* **Problem details**:
Copy every line from the one that holds "Given: Click the Service Procedures side tab" to the end of the records below, exactly and with nothing else, but without any pictures.

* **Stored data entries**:
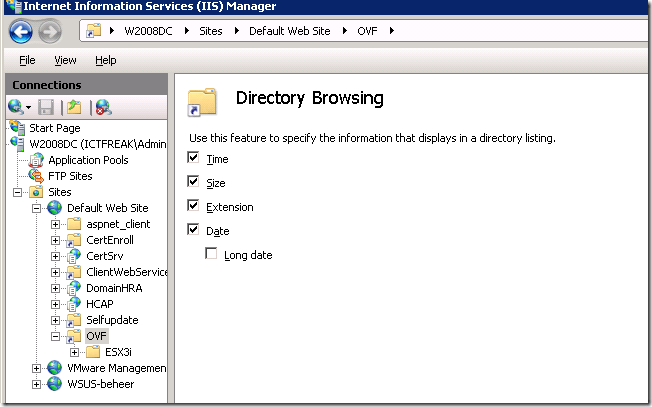Click the Delete Connection icon
The width and height of the screenshot is (652, 407).
103,107
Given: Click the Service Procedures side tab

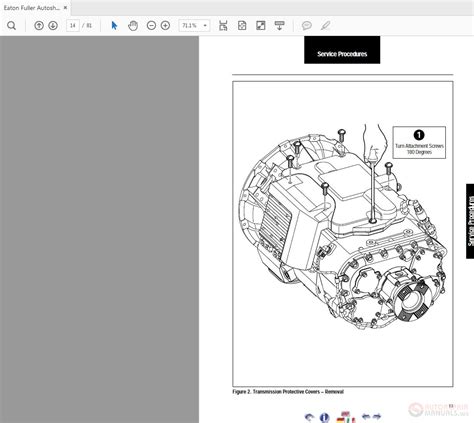Looking at the screenshot, I should (x=470, y=221).
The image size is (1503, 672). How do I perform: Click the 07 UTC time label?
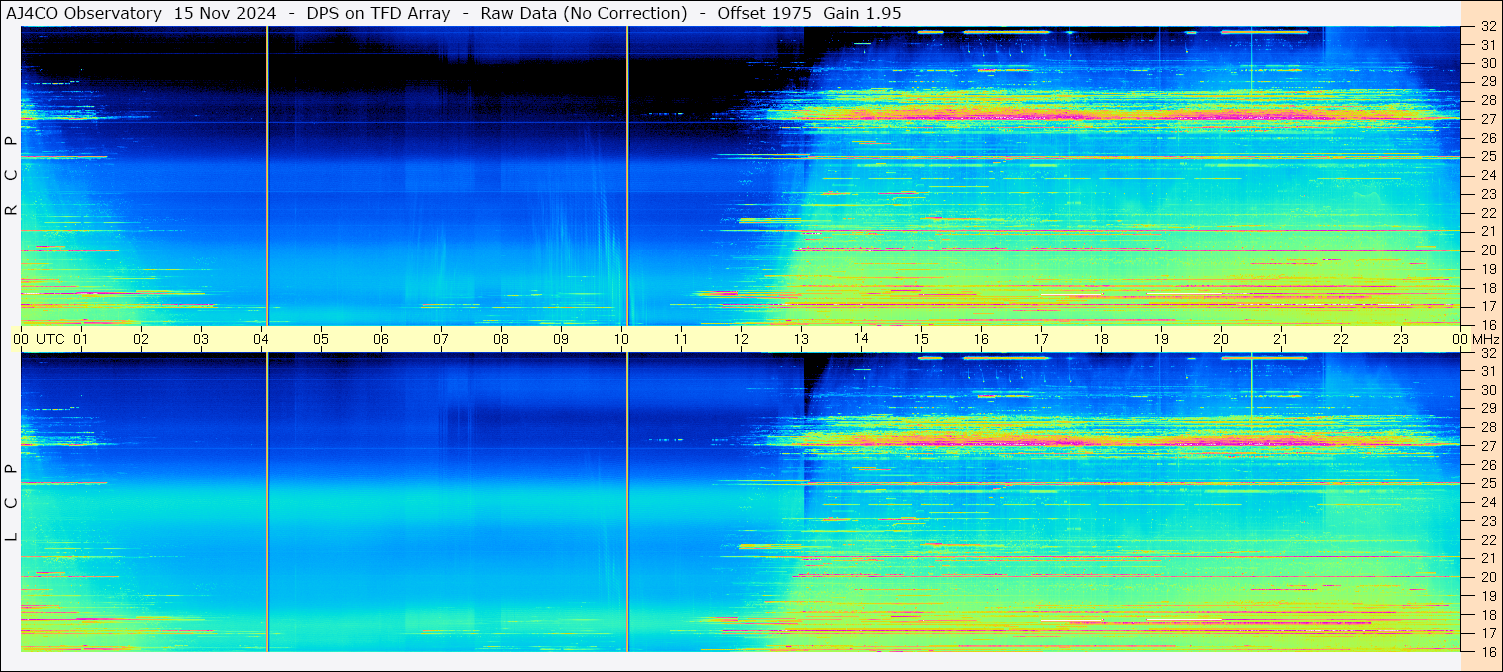click(440, 339)
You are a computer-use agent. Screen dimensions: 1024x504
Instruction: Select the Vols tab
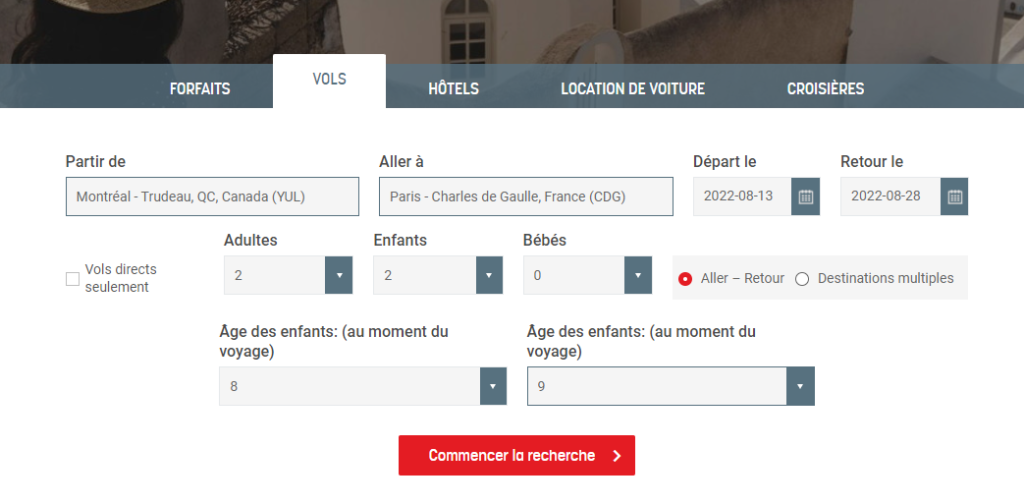click(x=329, y=80)
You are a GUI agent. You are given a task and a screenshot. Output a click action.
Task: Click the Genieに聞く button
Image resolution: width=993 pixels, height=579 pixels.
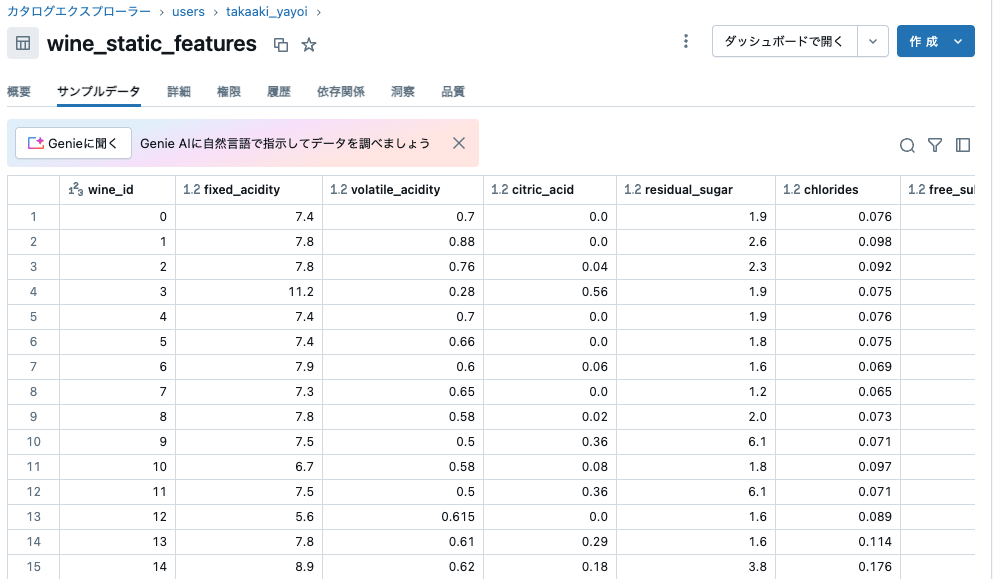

* **Reply to the task**:
Given: Click the Service Procedures side tab

Looking at the screenshot, I should (x=470, y=221).
The image size is (1503, 672). How do I perform: Click the 07 UTC time label?
click(440, 339)
You are a computer-use agent. Screen dimensions: 1024x504
Instruction: Select the Vols tab
click(x=329, y=80)
You are a GUI agent. You are given a task and a screenshot. Output a click action.
Task: Click the Genieに聞く button
Image resolution: width=993 pixels, height=579 pixels.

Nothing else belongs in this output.